Among the bill’s highlights are:
- Medical use does not include smoking but can include vaporizing;
- Patients must be Florida residents and added to a “compassionate use registry” by their physician;
- Physicians may order this drug for these patients beginning January 1, 2015 if
- Patient is a Florida resident;
- Physician has completed an 8-hour course on medical marijuana and passed an examination which must be retaken at license renewal;
- Physician has treated the patient for one of the above conditions and “no other satisfactory alternative treatment options exist”
- Physician determines the risks to patient are reasonable in light of potential benefits;
- For patients under 18 years old, a second physician concurs and the concurrence is documented in the patient record;
- Physician registers as an orderer on the compassionate use registry and lists the contents of each order on such registry;
- Physician inactivates patient’s compassionate use registration when treatment is discontinued;
- Physician maintains a treatment plan to include dose, route of administration; planned duration, and monitoring of symptoms and reactions to treatment;
- Physician submits the treatment plan to the University of Florida College of Pharmacy quarterly for research;
- Physician obtains informed consent for the treatment;
The Florida Department of Health must establish an Office of Compassionate Use to regulate the medical marijuana procedures, including a secure online registry accessible to law enforcement and dispensing organizations. Up to 5 dispensing organizations – one for each region of the state – may be approved by the Department of Health in order to cultivate, process, and dispense low-THC cannabis. The dispensing organizations must:
- receive approval from the Florida Department of Health;
- employ a medical director who has completed a 2-hour course and examination;
- possess a valid certificate of registration issued by the Department of Agriculture and Consumer Services that is issued for the cultivation of more than 400,000 plants, be operated by a nurseryman, and have been operated as a nursery continuously for 30 years;
- have the ability to secure the premises and maintain accountability of the marijuana;
- have an infrastructure to dispense the low-THC cannabis;
- have the financial ability to operate for two years and post a $5 million dollar bond; and
- pass background checks on owners and managers.

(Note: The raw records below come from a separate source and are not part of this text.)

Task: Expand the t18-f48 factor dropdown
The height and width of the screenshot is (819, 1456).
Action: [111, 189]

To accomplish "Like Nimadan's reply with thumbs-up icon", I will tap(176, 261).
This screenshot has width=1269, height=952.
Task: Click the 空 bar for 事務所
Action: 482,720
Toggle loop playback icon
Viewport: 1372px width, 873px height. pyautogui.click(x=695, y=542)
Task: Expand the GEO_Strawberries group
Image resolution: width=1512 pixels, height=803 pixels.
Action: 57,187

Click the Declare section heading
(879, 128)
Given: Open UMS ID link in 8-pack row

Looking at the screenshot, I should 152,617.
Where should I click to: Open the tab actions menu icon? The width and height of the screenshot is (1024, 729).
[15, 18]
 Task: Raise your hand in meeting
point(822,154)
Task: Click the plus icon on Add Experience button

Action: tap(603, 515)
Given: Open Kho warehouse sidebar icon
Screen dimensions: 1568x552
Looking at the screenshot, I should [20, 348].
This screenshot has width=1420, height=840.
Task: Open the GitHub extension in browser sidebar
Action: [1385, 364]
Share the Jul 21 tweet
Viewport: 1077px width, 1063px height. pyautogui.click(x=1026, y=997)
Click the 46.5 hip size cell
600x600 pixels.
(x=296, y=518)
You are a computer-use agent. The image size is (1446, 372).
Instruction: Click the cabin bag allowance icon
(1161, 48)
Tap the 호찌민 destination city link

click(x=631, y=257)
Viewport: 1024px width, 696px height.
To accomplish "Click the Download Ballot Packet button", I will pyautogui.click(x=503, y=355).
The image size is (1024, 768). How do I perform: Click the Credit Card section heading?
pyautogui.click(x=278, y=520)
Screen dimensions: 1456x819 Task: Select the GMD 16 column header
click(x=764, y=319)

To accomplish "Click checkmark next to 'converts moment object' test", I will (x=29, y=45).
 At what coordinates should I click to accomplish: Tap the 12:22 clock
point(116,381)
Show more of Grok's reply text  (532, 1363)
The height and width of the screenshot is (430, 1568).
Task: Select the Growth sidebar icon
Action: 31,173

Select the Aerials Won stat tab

A physician commits a first-degree misdemeanor if he or she orders low-THC cannabis for a patient without a reasonable belief that the patient is suffering from cancer or another condition that produces seizures or severe and persistent muscle spasms.
Persons who fake an illness for the purpose of obtaining low-THC cannabis also commit a first-degree misdemeanor.
The bill also authorizes universities to conduct research on low-THC cannabis without violating drug laws.
Governor Scott is expected to sign the bill within the next few weeks. Although the bill allows physicians to begin ordering the low-THC cannabis on January 1, 2015, it is not clear if the Florida Department of Health will complete the rulemaking process to establish the Compassionate Use Registry and approve dispensing organizations by that date. In the meantime, Florida voters will decide in November whether to more broadly legalize medical marijuana for the treatment of other medical conditions.